Starting Monday, town sewer department employees have been visiting several locations to test for problems in town sewer lines. Liquid smoke is pushed with a fan through an open manhole, alerting the employees to a potential problem when they see the smoke arise. Missing caps or cracked lines are often the culprit, although some citizens may notice smoke blowing through lines in their own homes, as well, including showers and sinks. The smoke is harmless, according to Nick Griffin, the head of the town sewer department.


While cracked or broken lines do not impact customers’ bills month-to-month, they can contribute to overall increases in the bill, Griffin said. When it rains, the water can enter the broken areas of the sewer lines, mixing in with the actual waste water. The combined water is then treated at the Water Reclamation Facility, forcing the town to pay for the treatment of both the waste and the rain water, driving their expenses up. Those extra expenses for the town can add up and contribute to higher bills overall for customers.
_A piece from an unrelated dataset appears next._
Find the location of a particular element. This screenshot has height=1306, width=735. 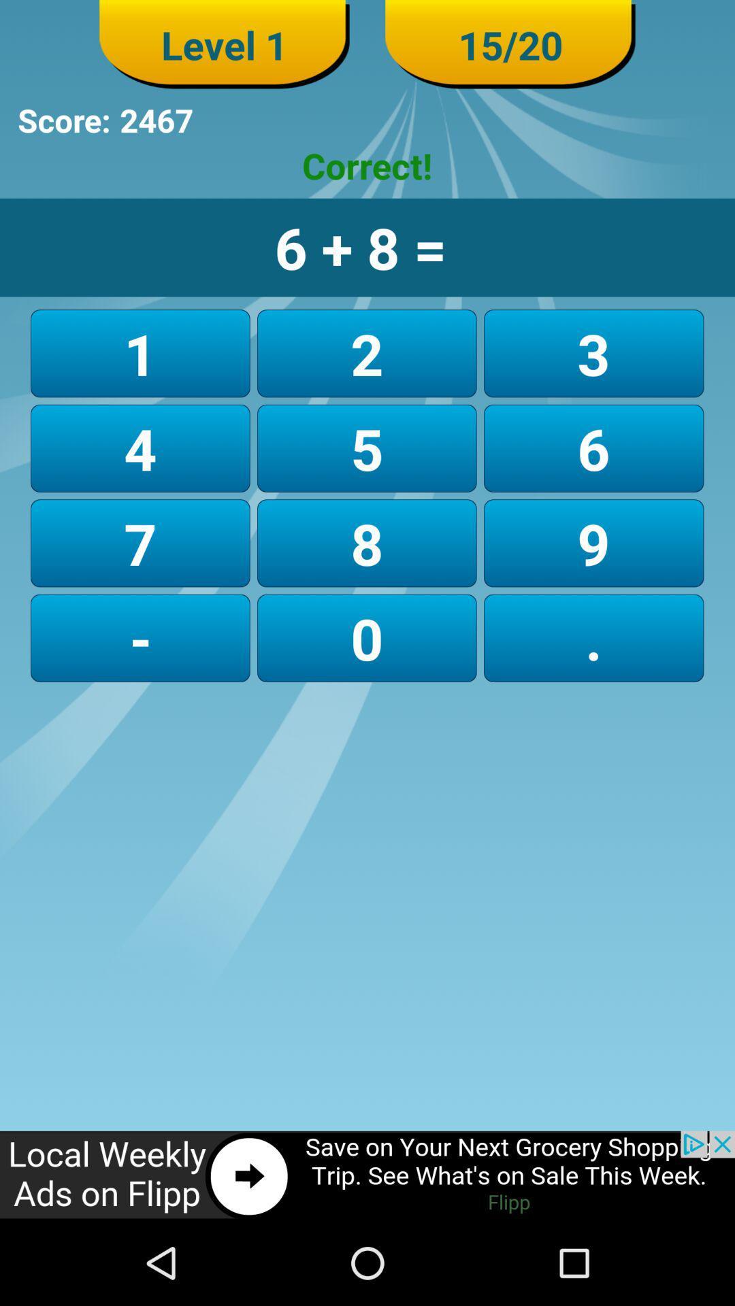

3 icon is located at coordinates (593, 353).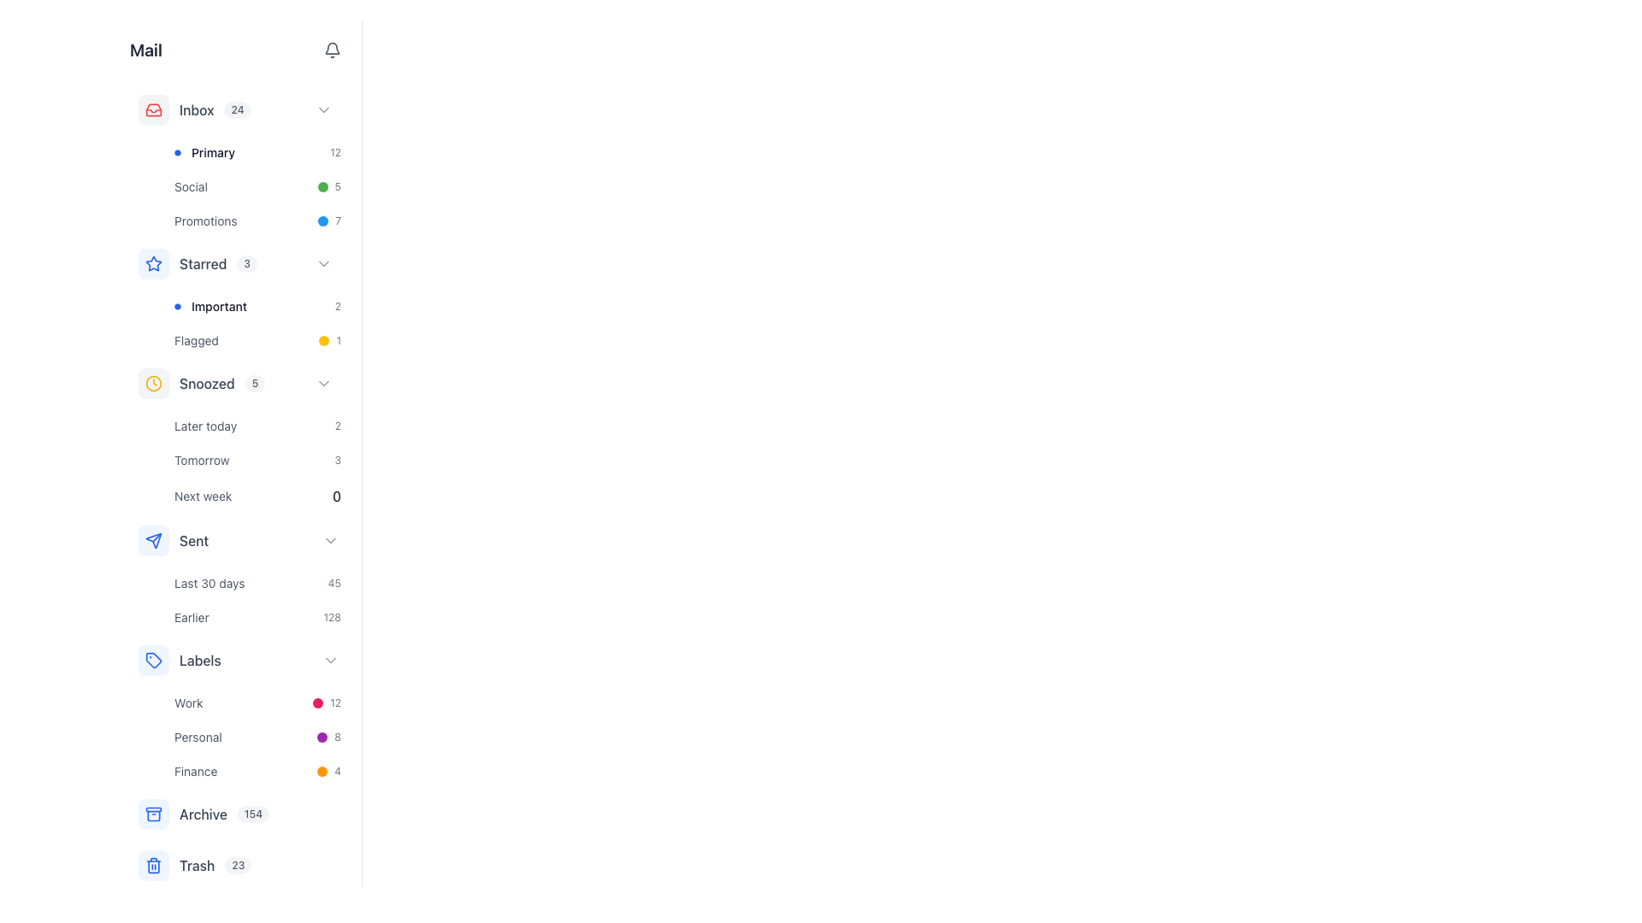  Describe the element at coordinates (154, 813) in the screenshot. I see `the 'Archive' icon button in the sidebar` at that location.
Griffin said that most of the issues that they found as of 3 p.m. on Wednesday were relatively minor. While some of the issues were on town property, the majority have been discovered on private land. Problem areas have been marked with flags that the town will later use to relocated the trouble areas. “If you have a flag on your property, don’t pull it up,” Griffin said. “Call us at the town and we can discuss the problem with you.” While the town will explain the details of the problem, private property owners are responsible for repairing any issues.


The town alerted emergency services about the tests before beginning to reduce false alarms. Griffin expects to complete testing on Thursday.